## Problem to solve
Starting at the line below holding "Select 'What's on G20 summit' suggestion chip" and stopping at the line holding "Task: Click the Premier", print every line exactly, both ends included, and leave the rest out.

Input data below:

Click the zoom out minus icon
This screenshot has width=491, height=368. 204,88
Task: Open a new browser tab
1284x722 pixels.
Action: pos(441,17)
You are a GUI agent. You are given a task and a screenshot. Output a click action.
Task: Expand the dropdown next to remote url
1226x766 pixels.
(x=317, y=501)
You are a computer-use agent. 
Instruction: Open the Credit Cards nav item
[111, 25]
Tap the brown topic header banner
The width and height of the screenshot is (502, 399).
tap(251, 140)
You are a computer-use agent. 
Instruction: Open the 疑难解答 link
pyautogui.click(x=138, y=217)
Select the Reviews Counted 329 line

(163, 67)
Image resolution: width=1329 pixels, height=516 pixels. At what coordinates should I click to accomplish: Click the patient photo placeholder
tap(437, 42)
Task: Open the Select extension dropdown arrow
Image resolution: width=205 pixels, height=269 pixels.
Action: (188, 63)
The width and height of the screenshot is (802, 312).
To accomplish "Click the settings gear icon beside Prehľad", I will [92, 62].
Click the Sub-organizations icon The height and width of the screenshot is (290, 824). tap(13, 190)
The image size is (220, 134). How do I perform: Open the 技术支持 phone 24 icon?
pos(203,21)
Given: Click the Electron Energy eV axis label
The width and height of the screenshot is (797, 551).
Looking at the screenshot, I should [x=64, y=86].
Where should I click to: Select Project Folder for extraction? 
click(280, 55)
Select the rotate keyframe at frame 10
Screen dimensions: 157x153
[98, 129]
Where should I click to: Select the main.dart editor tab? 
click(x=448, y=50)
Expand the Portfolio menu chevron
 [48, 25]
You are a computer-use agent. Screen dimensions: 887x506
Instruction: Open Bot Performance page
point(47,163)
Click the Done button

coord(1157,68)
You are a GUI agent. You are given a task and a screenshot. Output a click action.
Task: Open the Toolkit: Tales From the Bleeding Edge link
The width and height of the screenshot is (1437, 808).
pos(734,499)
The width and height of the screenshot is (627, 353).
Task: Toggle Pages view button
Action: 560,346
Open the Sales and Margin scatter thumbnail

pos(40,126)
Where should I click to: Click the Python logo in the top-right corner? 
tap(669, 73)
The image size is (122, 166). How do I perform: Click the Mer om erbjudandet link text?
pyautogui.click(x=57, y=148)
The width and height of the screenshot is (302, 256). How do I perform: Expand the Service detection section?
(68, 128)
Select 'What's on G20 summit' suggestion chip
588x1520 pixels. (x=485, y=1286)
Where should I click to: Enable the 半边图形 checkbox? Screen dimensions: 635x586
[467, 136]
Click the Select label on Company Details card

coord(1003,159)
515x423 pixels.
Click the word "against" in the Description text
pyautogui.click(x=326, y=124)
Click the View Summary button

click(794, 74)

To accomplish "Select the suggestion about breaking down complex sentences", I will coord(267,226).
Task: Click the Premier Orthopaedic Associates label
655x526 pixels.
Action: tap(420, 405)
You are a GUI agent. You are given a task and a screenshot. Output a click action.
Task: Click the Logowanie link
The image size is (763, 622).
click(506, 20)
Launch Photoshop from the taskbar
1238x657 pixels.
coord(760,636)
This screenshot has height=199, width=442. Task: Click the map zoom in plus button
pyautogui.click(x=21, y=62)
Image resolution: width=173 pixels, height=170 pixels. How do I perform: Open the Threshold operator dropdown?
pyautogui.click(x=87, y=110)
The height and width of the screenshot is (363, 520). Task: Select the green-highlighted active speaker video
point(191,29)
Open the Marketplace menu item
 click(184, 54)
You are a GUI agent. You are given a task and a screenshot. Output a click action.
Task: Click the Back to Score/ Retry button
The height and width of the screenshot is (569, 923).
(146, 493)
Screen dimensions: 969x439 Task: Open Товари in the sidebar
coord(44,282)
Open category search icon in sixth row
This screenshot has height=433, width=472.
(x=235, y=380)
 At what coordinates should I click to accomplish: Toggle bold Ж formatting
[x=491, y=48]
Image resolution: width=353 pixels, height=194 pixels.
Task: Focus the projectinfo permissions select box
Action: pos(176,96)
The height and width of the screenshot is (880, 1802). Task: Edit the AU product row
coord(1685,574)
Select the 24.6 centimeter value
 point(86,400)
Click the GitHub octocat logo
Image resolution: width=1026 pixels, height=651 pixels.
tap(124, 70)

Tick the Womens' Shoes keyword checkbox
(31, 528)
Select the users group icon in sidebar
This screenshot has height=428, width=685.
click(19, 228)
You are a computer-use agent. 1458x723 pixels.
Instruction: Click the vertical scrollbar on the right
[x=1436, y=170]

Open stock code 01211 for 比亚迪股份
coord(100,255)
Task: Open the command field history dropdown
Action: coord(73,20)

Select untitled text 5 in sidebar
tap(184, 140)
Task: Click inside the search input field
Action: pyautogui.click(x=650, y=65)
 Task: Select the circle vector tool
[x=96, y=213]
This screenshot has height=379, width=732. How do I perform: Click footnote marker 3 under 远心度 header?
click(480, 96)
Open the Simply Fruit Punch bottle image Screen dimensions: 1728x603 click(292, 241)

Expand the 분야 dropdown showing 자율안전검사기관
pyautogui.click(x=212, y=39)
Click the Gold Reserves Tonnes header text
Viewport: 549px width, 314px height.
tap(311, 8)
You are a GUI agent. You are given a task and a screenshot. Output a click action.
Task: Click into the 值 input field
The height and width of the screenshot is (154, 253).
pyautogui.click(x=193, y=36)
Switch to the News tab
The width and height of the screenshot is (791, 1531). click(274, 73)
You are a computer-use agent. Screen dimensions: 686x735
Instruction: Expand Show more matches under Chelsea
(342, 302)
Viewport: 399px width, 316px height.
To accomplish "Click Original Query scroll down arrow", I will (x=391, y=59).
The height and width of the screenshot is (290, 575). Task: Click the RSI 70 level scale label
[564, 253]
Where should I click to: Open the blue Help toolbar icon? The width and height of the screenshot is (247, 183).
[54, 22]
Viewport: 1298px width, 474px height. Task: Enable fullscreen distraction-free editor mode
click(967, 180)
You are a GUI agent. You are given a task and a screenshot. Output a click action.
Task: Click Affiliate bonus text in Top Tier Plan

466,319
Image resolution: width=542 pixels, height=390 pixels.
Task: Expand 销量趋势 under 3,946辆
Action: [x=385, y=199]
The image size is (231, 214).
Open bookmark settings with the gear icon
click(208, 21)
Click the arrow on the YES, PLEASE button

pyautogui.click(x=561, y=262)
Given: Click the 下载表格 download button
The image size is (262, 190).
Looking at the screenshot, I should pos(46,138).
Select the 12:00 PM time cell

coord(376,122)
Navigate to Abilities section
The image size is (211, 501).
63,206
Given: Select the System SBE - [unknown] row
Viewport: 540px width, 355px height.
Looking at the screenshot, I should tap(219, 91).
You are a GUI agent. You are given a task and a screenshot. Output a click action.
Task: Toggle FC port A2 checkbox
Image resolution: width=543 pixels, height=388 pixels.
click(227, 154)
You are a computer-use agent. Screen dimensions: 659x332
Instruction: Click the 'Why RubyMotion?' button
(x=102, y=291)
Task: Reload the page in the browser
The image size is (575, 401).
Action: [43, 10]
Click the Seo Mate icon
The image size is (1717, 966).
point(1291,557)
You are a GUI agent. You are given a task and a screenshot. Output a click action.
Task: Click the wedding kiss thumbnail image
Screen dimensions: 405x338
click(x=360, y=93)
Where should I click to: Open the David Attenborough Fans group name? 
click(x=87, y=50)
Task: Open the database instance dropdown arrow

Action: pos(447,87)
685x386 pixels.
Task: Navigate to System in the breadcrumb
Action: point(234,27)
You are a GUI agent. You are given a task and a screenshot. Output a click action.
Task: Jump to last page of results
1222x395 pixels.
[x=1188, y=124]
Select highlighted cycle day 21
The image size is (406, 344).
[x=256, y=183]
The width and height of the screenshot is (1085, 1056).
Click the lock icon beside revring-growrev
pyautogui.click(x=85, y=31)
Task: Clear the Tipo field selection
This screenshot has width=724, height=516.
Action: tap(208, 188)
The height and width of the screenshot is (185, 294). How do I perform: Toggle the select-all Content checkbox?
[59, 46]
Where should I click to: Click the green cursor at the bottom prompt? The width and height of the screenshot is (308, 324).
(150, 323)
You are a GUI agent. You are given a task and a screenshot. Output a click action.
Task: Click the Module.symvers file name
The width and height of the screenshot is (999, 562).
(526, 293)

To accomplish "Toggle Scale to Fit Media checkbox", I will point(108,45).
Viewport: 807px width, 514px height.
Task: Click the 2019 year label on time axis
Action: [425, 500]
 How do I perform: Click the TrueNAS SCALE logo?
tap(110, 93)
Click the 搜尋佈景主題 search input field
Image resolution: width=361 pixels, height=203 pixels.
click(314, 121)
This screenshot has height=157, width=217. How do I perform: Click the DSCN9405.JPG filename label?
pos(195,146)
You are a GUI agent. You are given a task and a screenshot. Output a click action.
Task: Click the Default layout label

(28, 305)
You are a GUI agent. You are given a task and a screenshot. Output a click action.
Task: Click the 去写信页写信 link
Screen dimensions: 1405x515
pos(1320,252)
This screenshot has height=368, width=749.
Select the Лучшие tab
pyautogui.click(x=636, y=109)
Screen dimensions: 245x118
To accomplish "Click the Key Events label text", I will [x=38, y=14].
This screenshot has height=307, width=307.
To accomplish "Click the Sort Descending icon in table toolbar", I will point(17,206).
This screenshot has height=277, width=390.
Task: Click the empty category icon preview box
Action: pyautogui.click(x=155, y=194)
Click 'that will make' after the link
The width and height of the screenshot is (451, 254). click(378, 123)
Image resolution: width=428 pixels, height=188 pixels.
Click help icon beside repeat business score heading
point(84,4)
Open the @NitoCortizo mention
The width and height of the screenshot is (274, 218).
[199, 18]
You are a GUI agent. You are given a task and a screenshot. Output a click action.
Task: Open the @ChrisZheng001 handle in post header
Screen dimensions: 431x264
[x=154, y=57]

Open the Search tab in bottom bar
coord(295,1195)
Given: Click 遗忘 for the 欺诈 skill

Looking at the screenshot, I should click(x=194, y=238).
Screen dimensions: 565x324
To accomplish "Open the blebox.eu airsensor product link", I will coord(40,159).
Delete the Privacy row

End of Input data.

## Expected answer
Select 'What's on G20 summit' suggestion chip
588x1520 pixels. (x=485, y=1286)
Where should I click to: Enable the 半边图形 checkbox? Screen dimensions: 635x586
[467, 136]
Click the Select label on Company Details card

coord(1003,159)
515x423 pixels.
Click the word "against" in the Description text
pyautogui.click(x=326, y=124)
Click the View Summary button

click(794, 74)

To accomplish "Select the suggestion about breaking down complex sentences", I will coord(267,226).
Task: Click the Premier Orthopaedic Associates label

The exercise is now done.